• _Письменное задание 1_
Ответьте по фрагменту об Эпикуре:
(a) Каким свойством Эпикур наделил свои атомы?
(b) Какой пункт стоит в схеме четвёртым?
(c) Что постулируют эпикурейцы вместо «свободы, как осознанной необходимости»?
• _Письменное задание 2_
Перепечатайте из фрагмента об Эпикуре отрывок, начиная со слов «Выглядит крайне схоже, всё» и заканчивая словами «почти не приходится.».

В его изложении допускается «неизбежность», точно также как и причинно-следственные связи (стоики часто заявляют, что это не так), но они не является фундаментальными. На самом же базовом уровне Эпикур наделил свои атомы свойством отклонения от прямой линии, что вовсе не отменяет причинно-следственных связей, хотя бы на уровне макрообъектов. Но не всё в мире строго неизбежно, и нельзя эту причинность довести до самых-самых первооснов, потому что на этом уровне мы находим как раз-таки случайность. Но дальше мы видим, что мудрец Эпикура не должен полагаться на случай, который не устраивает его точно также, как и детерминизм. Всё должно полагаться на разум, который и даёт людям истинную свободу выбора. И даже «лучше с разумом быть несчастным, чем без разума быть счастливым», — говорит он. Так что свободу воли Эпикур соотносит с причинно-следственными связями, отстаивая её без допущения сверхъестественных сущностей. Чем и отличается от христиан, и от стоиков. Схема выходит таковой: (1) обретение разума, (2) свобода (и от страхов, и свобода выбора), (3) правильный выбор, добродетель, (4) наслаждение. 

Выглядит крайне схоже, всё начинается с разума, и заканчивается счастьем. Различие только в отношении к свободе, но и тут можно сказать, что стоики (как и марксисты, они вообще до жути схожи во всём) постулируют «свободу, как осознанную необходимость». Эпикурейцы же постулируют просто «осознанную свободу». Обе школы считают, что разум их освобождает, но только одна из них не ограничивает действия надуманной схемой. Тот, кто верит, что наперед знает свою Судьбу – априори ограничивает себя следованием «правильной роли», и говорить о свободе в этом случае почти не приходится.

• _Предоставленный материал_
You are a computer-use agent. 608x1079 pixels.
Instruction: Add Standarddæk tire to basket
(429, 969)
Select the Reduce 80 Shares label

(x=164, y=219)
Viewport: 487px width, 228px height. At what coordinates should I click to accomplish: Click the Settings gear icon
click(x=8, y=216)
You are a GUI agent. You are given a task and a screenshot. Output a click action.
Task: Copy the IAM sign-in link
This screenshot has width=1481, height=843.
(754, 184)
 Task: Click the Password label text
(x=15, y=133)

• _Результат 1_
(a) Свойством отклонения от прямой линии.
(b) Наслаждение.
(c) Просто «осознанную свободу».

• _Результат 2_
Выглядит крайне схоже, всё начинается с разума, и заканчивается счастьем. Различие только в отношении к свободе, но и тут можно сказать, что стоики (как и марксисты, они вообще до жути схожи во всём) постулируют «свободу, как осознанную необходимость». Эпикурейцы же постулируют просто «осознанную свободу». Обе школы считают, что разум их освобождает, но только одна из них не ограничивает действия надуманной схемой. Тот, кто верит, что наперед знает свою Судьбу – априори ограничивает себя следованием «правильной роли», и говорить о свободе в этом случае почти не приходится.